Entendi então, que eu precisava investigar se, na experiência do diálogo da dança com o audiovisual existe um potencial poético-dançante para um Corpo como dilatação, expansão, prolongamento. Mas para tanto eu precisava verificar também, os princípios norteadores de um processo de produção dialógico da dança com o audiovisual. Resolvi então prosseguir no caminho da pesquisa, a luz das simbologias da Pombagira, uma vez que percorria uma trajetória de vida, imbuída da energia dessa entidade do universo sagrado.

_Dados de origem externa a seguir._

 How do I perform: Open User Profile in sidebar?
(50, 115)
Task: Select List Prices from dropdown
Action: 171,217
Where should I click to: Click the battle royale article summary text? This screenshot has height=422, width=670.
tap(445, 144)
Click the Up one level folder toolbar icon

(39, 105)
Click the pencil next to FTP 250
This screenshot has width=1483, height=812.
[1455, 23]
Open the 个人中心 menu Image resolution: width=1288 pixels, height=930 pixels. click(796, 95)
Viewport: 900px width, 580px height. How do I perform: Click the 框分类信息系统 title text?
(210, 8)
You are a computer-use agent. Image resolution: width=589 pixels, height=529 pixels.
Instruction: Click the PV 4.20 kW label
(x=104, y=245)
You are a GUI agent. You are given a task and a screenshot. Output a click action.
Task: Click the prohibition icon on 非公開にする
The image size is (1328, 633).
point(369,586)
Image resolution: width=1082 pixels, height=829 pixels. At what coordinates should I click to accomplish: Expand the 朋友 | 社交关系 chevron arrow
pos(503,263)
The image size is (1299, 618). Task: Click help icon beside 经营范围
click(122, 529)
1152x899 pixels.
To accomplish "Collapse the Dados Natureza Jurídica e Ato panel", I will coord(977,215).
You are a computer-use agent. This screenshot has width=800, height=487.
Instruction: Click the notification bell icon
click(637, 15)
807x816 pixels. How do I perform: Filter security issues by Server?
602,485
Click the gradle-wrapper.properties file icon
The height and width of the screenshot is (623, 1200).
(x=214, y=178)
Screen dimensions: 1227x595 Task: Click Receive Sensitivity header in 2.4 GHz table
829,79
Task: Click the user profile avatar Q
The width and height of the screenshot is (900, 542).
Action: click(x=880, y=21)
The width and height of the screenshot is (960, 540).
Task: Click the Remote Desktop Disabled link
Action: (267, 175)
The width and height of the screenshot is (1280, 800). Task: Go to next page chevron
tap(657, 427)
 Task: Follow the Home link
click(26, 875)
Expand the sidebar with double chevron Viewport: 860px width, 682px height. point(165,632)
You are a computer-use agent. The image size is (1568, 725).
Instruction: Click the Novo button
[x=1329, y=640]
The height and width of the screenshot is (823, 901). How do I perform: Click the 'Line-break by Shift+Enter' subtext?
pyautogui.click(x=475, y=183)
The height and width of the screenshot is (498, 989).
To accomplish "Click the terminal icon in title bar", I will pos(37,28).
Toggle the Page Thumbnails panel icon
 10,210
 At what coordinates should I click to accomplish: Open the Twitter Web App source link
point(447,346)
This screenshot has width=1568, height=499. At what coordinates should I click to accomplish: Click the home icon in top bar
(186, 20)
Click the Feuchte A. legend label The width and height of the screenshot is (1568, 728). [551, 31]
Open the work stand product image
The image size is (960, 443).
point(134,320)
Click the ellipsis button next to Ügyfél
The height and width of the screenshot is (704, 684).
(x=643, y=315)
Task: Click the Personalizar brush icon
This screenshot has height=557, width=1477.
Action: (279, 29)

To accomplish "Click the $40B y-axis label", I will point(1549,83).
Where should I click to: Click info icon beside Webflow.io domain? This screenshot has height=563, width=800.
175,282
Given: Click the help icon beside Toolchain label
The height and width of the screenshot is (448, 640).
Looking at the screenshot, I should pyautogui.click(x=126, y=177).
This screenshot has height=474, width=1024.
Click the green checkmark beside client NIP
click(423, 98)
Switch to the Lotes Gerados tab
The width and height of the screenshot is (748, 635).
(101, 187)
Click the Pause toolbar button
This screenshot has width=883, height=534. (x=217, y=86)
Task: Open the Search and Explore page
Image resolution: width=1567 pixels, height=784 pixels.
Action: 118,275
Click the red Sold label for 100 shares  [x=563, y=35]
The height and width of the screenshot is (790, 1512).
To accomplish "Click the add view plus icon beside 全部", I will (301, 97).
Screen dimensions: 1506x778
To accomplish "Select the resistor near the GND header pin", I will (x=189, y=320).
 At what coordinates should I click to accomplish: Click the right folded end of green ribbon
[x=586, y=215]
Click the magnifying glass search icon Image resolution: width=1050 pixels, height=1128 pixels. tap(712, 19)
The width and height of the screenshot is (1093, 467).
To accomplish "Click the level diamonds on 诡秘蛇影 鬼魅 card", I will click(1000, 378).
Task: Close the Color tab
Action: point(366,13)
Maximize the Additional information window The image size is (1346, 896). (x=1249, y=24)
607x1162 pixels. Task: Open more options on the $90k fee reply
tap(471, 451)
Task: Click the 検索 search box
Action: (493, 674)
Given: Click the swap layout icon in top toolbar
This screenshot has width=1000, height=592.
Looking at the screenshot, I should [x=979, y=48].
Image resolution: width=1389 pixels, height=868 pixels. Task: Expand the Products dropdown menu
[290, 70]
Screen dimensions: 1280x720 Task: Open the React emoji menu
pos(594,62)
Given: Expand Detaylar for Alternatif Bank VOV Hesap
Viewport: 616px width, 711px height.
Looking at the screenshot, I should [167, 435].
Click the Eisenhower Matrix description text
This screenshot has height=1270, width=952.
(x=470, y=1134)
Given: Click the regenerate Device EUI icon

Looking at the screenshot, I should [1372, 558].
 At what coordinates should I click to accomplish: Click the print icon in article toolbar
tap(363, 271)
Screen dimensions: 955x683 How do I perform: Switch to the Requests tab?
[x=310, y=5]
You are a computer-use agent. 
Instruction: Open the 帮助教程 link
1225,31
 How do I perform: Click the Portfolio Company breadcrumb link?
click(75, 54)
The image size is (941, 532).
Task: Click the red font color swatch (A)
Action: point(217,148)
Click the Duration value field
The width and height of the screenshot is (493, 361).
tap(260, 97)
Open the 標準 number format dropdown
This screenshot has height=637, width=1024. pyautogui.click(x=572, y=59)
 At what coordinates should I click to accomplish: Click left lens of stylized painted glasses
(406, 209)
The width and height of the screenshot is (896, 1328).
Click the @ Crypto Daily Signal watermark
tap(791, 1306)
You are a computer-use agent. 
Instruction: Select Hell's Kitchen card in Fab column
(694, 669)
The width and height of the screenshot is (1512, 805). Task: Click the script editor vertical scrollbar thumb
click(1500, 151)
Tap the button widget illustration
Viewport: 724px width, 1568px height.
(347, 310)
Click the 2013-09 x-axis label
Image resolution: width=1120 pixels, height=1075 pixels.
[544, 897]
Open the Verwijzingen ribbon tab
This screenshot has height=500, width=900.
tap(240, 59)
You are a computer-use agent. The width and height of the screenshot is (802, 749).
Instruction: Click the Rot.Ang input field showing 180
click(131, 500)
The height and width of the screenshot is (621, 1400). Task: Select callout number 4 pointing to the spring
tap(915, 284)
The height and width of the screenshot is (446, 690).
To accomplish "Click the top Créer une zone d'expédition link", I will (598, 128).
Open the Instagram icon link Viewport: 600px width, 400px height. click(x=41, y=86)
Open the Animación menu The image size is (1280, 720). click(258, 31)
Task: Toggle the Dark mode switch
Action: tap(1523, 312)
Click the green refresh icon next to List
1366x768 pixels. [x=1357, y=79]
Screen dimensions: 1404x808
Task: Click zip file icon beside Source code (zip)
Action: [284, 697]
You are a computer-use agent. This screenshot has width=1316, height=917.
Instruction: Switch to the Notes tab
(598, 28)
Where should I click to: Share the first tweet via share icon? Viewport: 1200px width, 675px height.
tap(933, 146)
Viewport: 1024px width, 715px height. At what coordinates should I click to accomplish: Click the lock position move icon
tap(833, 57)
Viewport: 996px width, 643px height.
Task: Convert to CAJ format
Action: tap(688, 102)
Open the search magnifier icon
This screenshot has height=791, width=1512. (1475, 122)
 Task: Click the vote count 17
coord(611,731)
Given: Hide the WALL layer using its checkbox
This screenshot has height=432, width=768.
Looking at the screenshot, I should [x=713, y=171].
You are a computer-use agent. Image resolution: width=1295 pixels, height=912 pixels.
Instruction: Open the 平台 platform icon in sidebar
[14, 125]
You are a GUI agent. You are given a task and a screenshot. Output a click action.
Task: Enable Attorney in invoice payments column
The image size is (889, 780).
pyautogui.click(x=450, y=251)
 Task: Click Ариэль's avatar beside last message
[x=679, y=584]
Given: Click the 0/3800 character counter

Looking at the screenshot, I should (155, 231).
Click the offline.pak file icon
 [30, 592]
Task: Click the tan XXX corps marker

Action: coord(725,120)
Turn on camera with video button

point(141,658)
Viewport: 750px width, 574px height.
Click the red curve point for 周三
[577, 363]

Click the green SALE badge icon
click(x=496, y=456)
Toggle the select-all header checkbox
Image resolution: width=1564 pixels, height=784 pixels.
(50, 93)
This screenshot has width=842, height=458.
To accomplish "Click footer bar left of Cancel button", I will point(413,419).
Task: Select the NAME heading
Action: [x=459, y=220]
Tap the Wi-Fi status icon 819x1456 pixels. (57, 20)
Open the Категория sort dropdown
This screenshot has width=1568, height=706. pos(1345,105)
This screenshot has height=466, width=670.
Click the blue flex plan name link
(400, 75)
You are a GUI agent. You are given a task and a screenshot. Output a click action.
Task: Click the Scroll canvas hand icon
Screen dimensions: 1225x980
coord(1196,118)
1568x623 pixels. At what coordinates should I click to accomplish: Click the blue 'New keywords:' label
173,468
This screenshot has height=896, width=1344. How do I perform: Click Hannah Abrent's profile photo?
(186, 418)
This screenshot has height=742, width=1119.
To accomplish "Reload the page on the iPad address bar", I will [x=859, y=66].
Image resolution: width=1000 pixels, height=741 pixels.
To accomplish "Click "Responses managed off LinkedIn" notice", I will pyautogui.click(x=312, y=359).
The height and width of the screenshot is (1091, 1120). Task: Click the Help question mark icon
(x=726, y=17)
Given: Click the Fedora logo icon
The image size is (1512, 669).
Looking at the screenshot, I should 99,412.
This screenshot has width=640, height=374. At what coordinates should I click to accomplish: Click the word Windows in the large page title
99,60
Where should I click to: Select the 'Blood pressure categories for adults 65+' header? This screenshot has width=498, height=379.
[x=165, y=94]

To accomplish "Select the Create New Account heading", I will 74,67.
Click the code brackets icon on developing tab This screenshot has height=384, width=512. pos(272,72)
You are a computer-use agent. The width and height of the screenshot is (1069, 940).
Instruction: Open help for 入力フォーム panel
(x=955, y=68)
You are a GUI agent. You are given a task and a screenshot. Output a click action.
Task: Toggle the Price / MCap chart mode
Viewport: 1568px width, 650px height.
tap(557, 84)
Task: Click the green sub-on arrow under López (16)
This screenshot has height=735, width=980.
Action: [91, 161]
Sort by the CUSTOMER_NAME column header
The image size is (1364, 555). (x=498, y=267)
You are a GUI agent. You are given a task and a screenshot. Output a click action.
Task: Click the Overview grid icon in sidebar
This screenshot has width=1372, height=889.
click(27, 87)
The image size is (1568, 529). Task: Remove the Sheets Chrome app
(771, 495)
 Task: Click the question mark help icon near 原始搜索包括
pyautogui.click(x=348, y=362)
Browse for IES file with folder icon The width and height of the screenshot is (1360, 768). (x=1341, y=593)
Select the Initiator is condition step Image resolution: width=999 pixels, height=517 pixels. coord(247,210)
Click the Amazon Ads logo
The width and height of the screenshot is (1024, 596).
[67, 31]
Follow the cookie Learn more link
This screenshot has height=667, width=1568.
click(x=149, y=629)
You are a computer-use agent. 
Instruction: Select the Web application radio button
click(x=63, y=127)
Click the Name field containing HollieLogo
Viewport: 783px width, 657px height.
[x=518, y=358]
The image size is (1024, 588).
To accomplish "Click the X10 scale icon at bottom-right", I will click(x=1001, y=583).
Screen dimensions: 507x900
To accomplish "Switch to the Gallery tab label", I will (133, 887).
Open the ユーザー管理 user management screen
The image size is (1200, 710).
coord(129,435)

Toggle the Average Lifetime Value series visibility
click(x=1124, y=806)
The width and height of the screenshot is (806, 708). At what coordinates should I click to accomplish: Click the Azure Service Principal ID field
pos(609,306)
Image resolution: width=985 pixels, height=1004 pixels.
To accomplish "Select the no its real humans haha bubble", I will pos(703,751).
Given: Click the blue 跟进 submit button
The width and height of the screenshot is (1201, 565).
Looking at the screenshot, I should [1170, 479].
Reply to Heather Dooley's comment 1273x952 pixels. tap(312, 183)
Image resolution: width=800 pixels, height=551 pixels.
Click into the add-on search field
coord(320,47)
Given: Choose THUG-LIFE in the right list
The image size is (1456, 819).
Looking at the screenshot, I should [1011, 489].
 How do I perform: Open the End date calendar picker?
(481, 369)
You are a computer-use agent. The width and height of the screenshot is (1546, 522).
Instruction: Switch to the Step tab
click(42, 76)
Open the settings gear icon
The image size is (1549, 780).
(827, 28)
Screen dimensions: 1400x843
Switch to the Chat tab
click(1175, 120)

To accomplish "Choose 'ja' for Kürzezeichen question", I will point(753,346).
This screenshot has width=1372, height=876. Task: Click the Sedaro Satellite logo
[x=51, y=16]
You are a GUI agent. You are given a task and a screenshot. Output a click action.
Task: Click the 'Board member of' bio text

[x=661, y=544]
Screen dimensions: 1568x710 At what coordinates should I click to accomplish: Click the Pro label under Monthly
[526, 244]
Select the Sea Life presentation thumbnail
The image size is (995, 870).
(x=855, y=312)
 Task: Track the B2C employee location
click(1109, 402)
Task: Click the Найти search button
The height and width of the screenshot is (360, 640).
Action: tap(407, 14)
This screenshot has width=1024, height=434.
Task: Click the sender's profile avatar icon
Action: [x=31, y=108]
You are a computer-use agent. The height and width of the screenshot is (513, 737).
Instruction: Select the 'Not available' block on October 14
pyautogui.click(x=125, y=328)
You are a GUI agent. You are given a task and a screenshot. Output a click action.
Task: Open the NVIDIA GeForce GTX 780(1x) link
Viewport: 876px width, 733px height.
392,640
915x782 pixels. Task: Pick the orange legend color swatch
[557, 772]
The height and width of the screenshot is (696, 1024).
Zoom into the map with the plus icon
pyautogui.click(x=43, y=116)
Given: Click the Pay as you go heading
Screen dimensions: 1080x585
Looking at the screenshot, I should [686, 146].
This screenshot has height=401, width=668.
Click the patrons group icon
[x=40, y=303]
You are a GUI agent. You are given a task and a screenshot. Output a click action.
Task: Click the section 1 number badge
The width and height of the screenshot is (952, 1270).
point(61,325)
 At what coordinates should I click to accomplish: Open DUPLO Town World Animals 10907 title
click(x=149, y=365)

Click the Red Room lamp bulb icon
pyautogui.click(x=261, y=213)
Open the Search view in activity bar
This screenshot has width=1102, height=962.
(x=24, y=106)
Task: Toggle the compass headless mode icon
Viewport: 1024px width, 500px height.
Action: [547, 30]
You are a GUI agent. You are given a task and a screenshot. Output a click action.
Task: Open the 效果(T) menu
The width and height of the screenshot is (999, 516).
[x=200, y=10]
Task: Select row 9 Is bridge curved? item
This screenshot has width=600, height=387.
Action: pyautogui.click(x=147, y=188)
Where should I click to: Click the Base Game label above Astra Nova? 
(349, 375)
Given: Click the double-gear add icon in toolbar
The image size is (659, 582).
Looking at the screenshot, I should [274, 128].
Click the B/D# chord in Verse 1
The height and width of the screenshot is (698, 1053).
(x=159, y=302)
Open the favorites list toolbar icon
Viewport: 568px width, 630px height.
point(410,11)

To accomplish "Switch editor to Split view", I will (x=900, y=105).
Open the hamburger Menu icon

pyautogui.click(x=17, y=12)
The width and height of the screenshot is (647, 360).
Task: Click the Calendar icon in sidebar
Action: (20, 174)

Assim, investi em um novo ensaio, Senhora da Encruzilhada, com o intuito das verificações acima referidas. Como em MaréMarê, o campo de observação foi novamente o campo da experimentação, isto é, da prática artística. Contudo, com os dados obtidos de MaréMarê, entendi que, agora, em Senhora da Encruzilhada, precisava intensificar a conjugação das pesquisas corporais aos laboratórios de roteiros e experimentações audiovisuais, com base em simbologias da Pombogira, desta vez, minha fonte de inspiração e fio condutor do processo criador.